◆ Information provided
------------------------------

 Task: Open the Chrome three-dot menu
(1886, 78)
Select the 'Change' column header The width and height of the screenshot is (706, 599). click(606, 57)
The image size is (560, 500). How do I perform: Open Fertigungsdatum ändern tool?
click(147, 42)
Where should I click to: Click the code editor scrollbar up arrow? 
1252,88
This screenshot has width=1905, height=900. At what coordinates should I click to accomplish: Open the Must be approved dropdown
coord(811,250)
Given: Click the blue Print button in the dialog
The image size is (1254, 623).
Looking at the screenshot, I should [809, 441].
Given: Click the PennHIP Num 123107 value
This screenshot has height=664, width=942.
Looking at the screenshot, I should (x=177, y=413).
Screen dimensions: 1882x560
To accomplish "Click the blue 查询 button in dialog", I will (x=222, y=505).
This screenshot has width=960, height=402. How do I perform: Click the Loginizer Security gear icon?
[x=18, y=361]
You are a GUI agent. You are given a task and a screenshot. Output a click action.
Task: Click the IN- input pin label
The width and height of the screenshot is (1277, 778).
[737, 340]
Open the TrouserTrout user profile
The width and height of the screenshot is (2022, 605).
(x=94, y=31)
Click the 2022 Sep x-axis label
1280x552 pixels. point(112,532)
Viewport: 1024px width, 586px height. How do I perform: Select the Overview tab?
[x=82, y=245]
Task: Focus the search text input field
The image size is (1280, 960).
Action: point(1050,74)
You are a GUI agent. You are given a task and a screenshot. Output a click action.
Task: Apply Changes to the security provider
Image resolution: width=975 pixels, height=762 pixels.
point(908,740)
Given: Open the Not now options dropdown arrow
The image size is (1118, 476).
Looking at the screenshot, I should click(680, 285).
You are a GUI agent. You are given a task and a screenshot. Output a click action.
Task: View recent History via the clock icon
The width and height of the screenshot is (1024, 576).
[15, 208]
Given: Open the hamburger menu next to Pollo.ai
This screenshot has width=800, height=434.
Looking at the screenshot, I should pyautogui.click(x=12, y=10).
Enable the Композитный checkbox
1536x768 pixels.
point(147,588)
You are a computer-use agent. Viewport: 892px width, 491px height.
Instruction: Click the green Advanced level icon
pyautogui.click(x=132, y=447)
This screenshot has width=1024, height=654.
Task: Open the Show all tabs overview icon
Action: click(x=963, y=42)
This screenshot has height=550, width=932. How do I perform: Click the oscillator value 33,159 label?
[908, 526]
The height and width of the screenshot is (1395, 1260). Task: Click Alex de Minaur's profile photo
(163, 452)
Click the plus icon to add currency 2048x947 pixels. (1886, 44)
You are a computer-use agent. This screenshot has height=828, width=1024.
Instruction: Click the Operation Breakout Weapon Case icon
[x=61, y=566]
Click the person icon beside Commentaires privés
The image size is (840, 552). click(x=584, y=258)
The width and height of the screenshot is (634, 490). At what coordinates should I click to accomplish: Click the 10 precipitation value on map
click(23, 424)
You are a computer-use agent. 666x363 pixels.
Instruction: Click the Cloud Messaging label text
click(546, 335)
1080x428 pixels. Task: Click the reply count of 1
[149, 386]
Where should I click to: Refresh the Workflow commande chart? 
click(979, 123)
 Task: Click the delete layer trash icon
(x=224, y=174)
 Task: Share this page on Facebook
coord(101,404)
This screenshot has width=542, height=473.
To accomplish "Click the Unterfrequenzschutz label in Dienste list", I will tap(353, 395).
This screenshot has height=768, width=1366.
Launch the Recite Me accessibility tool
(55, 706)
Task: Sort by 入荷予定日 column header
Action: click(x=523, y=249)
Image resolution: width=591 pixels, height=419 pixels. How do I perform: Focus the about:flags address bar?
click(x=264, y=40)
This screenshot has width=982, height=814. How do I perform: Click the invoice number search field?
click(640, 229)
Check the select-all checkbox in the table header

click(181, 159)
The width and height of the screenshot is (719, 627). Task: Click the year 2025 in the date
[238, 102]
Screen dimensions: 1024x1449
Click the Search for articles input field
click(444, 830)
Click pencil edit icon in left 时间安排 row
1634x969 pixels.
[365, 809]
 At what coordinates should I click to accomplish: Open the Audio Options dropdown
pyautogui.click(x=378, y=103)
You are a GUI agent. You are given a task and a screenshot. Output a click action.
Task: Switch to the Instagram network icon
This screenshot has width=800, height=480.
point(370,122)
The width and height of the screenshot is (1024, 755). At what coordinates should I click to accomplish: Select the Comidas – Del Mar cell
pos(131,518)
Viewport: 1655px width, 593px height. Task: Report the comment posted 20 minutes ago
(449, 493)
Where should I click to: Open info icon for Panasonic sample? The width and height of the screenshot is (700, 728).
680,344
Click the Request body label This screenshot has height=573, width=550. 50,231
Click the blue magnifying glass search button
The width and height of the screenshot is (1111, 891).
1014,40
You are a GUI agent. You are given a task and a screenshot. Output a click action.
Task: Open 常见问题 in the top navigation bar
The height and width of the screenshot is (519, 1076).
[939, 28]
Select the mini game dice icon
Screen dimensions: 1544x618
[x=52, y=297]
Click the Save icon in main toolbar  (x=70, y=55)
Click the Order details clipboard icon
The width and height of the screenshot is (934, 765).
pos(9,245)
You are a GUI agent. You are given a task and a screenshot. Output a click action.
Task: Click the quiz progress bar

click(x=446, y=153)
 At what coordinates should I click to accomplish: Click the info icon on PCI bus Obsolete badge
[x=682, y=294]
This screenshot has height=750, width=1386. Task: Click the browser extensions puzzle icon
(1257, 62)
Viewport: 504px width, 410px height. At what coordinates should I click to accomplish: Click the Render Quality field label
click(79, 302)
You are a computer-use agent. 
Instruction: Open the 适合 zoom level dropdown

------------------------------

Each line above is to be repeated exactly.

◆ The completed task
 Task: Open the Chrome three-dot menu
(1886, 78)
Select the 'Change' column header The width and height of the screenshot is (706, 599). click(606, 57)
The image size is (560, 500). How do I perform: Open Fertigungsdatum ändern tool?
click(147, 42)
Where should I click to: Click the code editor scrollbar up arrow? 
1252,88
This screenshot has width=1905, height=900. At what coordinates should I click to accomplish: Open the Must be approved dropdown
coord(811,250)
Given: Click the blue Print button in the dialog
The image size is (1254, 623).
Looking at the screenshot, I should [809, 441].
Given: Click the PennHIP Num 123107 value
This screenshot has height=664, width=942.
Looking at the screenshot, I should (x=177, y=413).
Screen dimensions: 1882x560
To accomplish "Click the blue 查询 button in dialog", I will (x=222, y=505).
This screenshot has width=960, height=402. How do I perform: Click the Loginizer Security gear icon?
[x=18, y=361]
You are a GUI agent. You are given a task and a screenshot. Output a click action.
Task: Click the IN- input pin label
The width and height of the screenshot is (1277, 778).
[737, 340]
Open the TrouserTrout user profile
The width and height of the screenshot is (2022, 605).
(x=94, y=31)
Click the 2022 Sep x-axis label
1280x552 pixels. point(112,532)
Viewport: 1024px width, 586px height. How do I perform: Select the Overview tab?
[x=82, y=245]
Task: Focus the search text input field
The image size is (1280, 960).
Action: point(1050,74)
You are a GUI agent. You are given a task and a screenshot. Output a click action.
Task: Apply Changes to the security provider
Image resolution: width=975 pixels, height=762 pixels.
point(908,740)
Given: Open the Not now options dropdown arrow
The image size is (1118, 476).
Looking at the screenshot, I should click(680, 285).
You are a GUI agent. You are given a task and a screenshot. Output a click action.
Task: View recent History via the clock icon
The width and height of the screenshot is (1024, 576).
[15, 208]
Given: Open the hamburger menu next to Pollo.ai
This screenshot has width=800, height=434.
Looking at the screenshot, I should pyautogui.click(x=12, y=10).
Enable the Композитный checkbox
1536x768 pixels.
point(147,588)
You are a computer-use agent. Viewport: 892px width, 491px height.
Instruction: Click the green Advanced level icon
pyautogui.click(x=132, y=447)
This screenshot has width=1024, height=654.
Task: Open the Show all tabs overview icon
Action: click(x=963, y=42)
This screenshot has height=550, width=932. How do I perform: Click the oscillator value 33,159 label?
[908, 526]
The height and width of the screenshot is (1395, 1260). Task: Click Alex de Minaur's profile photo
(163, 452)
Click the plus icon to add currency 2048x947 pixels. (1886, 44)
You are a computer-use agent. This screenshot has height=828, width=1024.
Instruction: Click the Operation Breakout Weapon Case icon
[x=61, y=566]
Click the person icon beside Commentaires privés
The image size is (840, 552). click(x=584, y=258)
The width and height of the screenshot is (634, 490). At what coordinates should I click to accomplish: Click the 10 precipitation value on map
click(23, 424)
You are a computer-use agent. 666x363 pixels.
Instruction: Click the Cloud Messaging label text
click(546, 335)
1080x428 pixels. Task: Click the reply count of 1
[149, 386]
Where should I click to: Refresh the Workflow commande chart? 
click(979, 123)
 Task: Click the delete layer trash icon
(x=224, y=174)
 Task: Share this page on Facebook
coord(101,404)
This screenshot has width=542, height=473.
To accomplish "Click the Unterfrequenzschutz label in Dienste list", I will tap(353, 395).
This screenshot has height=768, width=1366.
Launch the Recite Me accessibility tool
(55, 706)
Task: Sort by 入荷予定日 column header
Action: click(x=523, y=249)
Image resolution: width=591 pixels, height=419 pixels. How do I perform: Focus the about:flags address bar?
click(x=264, y=40)
This screenshot has width=982, height=814. How do I perform: Click the invoice number search field?
click(640, 229)
Check the select-all checkbox in the table header

click(181, 159)
The width and height of the screenshot is (719, 627). Task: Click the year 2025 in the date
[238, 102]
Screen dimensions: 1024x1449
Click the Search for articles input field
click(444, 830)
Click pencil edit icon in left 时间安排 row
1634x969 pixels.
[365, 809]
 At what coordinates should I click to accomplish: Open the Audio Options dropdown
pyautogui.click(x=378, y=103)
You are a GUI agent. You are given a task and a screenshot. Output a click action.
Task: Switch to the Instagram network icon
This screenshot has width=800, height=480.
point(370,122)
The width and height of the screenshot is (1024, 755). At what coordinates should I click to accomplish: Select the Comidas – Del Mar cell
pos(131,518)
Viewport: 1655px width, 593px height. Task: Report the comment posted 20 minutes ago
(449, 493)
Where should I click to: Open info icon for Panasonic sample? The width and height of the screenshot is (700, 728).
680,344
Click the Request body label This screenshot has height=573, width=550. 50,231
Click the blue magnifying glass search button
The width and height of the screenshot is (1111, 891).
1014,40
You are a GUI agent. You are given a task and a screenshot. Output a click action.
Task: Open 常见问题 in the top navigation bar
The height and width of the screenshot is (519, 1076).
[939, 28]
Select the mini game dice icon
Screen dimensions: 1544x618
[x=52, y=297]
Click the Save icon in main toolbar  (x=70, y=55)
Click the Order details clipboard icon
The width and height of the screenshot is (934, 765).
pos(9,245)
You are a GUI agent. You are given a task and a screenshot. Output a click action.
Task: Click the quiz progress bar

click(x=446, y=153)
 At what coordinates should I click to accomplish: Click the info icon on PCI bus Obsolete badge
[x=682, y=294]
This screenshot has height=750, width=1386. Task: Click the browser extensions puzzle icon
(1257, 62)
Viewport: 504px width, 410px height. At what coordinates should I click to accomplish: Click the Render Quality field label
click(79, 302)
You are a computer-use agent. 
Instruction: Open the 适合 zoom level dropdown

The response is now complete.